Immobilized protein is then incubated with a primary antibody (for 30mins to 1 hour). The antibody is specific to the protein and is visualized either with a specific tag or with a secondary antibody.
The secondary antibody generally will carry a tag that allow the visualization of protein.
Blots can be visualized using methods such as Chemiluminescence or Fluorescence.
Common Tags used in Dot Blots are enzymes conjugated to the secondary antibody. Upon addition of substrate, enzyme acts on the substrate to develop colour.
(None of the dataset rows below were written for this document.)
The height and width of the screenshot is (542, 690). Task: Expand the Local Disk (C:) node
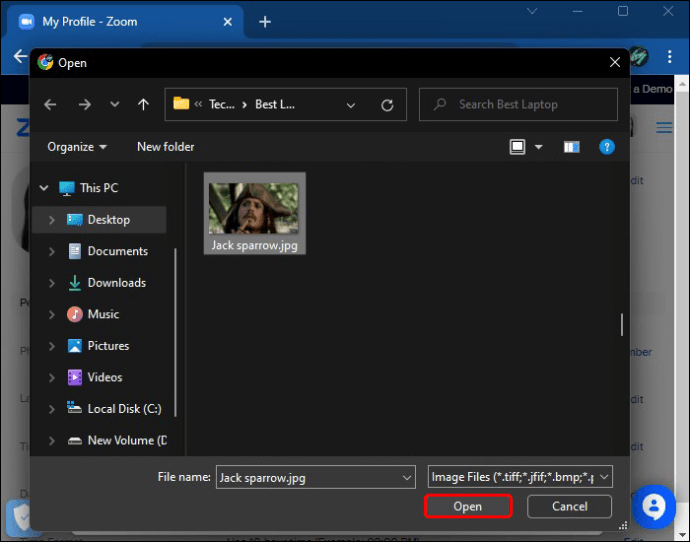51,409
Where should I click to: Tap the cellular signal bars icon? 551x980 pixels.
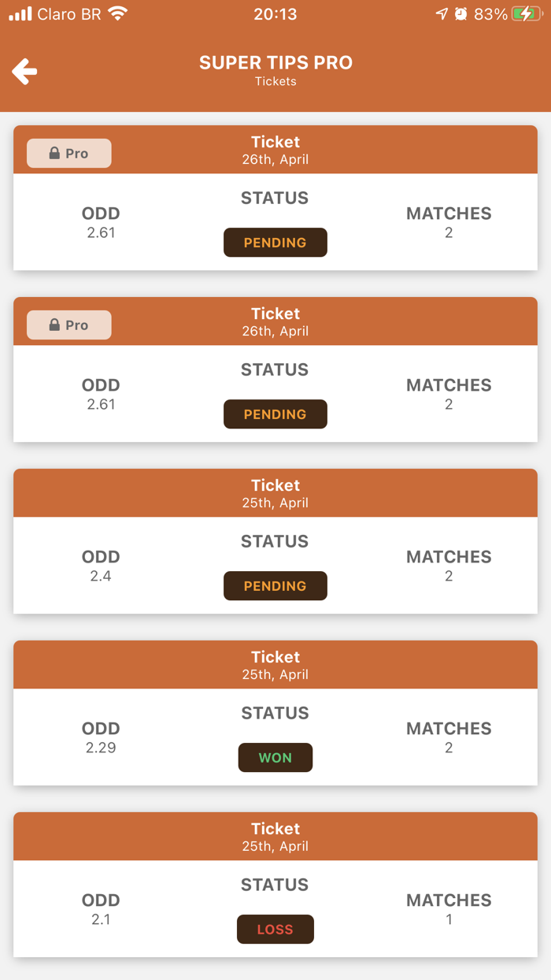point(19,13)
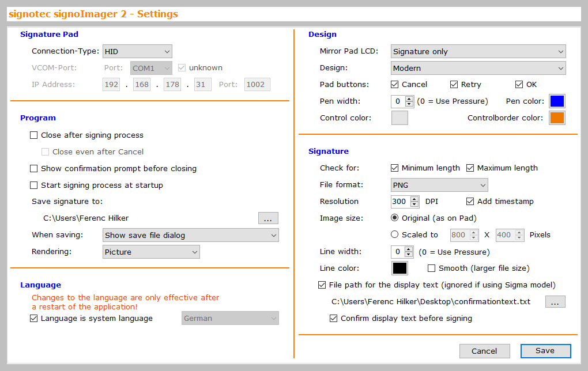Change the black Line color swatch
The height and width of the screenshot is (371, 588).
point(399,268)
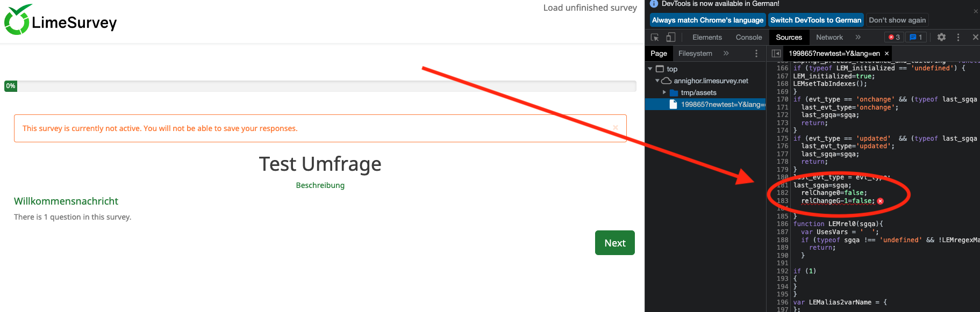Viewport: 980px width, 312px height.
Task: Click the LimeSurvey logo
Action: 60,20
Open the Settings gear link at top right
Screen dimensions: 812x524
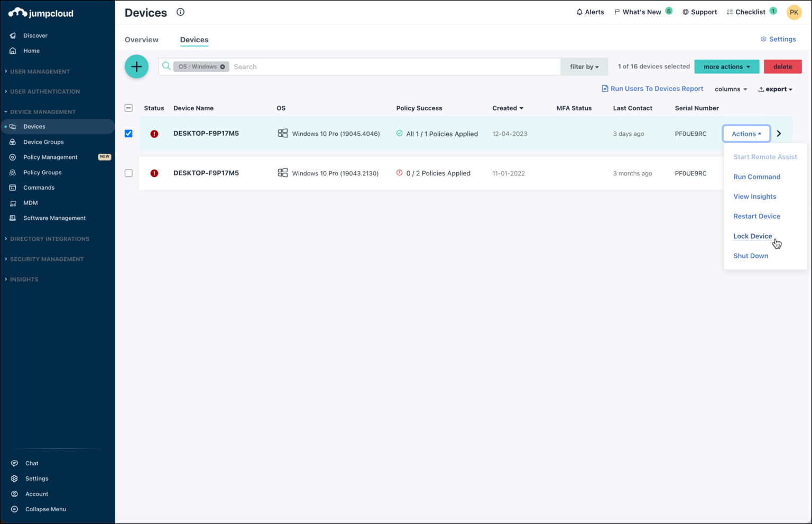pos(778,39)
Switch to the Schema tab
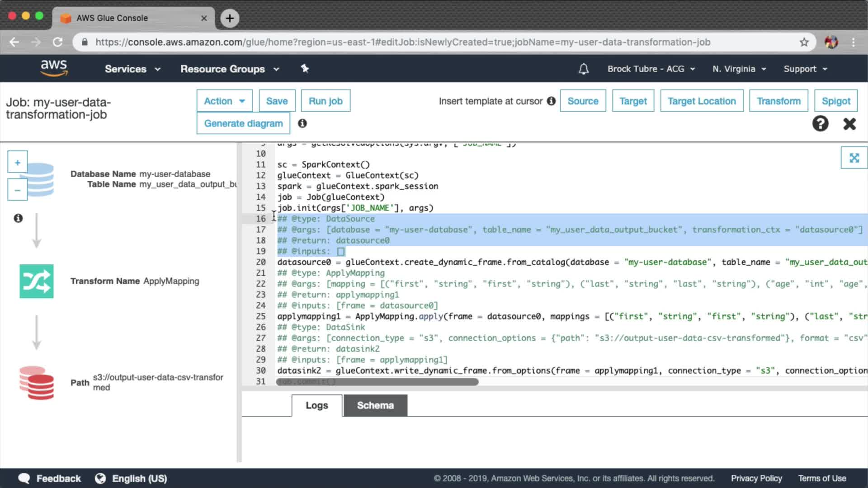This screenshot has width=868, height=488. click(x=375, y=405)
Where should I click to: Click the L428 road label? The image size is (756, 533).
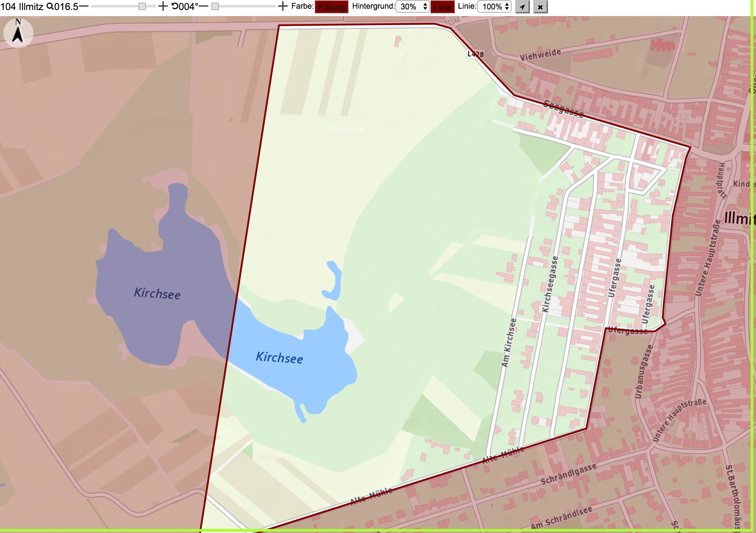(475, 54)
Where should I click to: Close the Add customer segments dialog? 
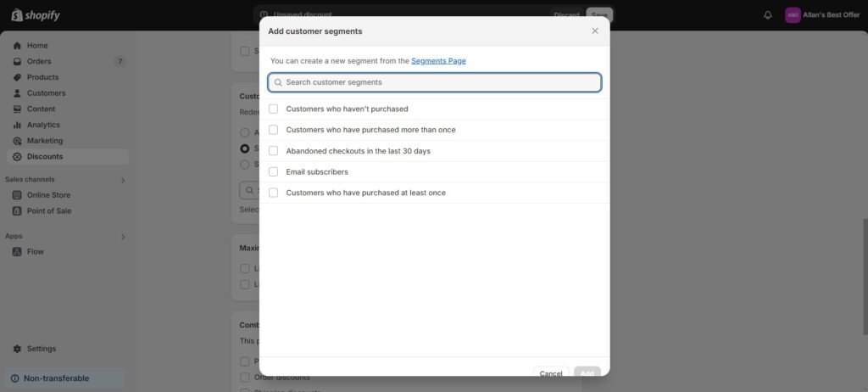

Commonly preferred enzymes are HRP(Horse Radish Peroxidase) and Alkaline Phosphatase (AP)
Advantages of Dot Blot over Western Blot
Non-Electrophoresis Technique:
Dot Blot is non-electrophoresis technique, means that one need not do protein electrophoresis. Proteins can directly immobilized on to the membrane.
Simple & Easy Method:
No messy work of PAGE run and gel to membrane transfers, proteins are directly immobilized on membrane, making this method much easier and faster.
Time:
It is a faster method, takes ~3hours, whereas western blot may even take up to 2 days. Including the protein electrophoresis and gel to membrane transfer optimization.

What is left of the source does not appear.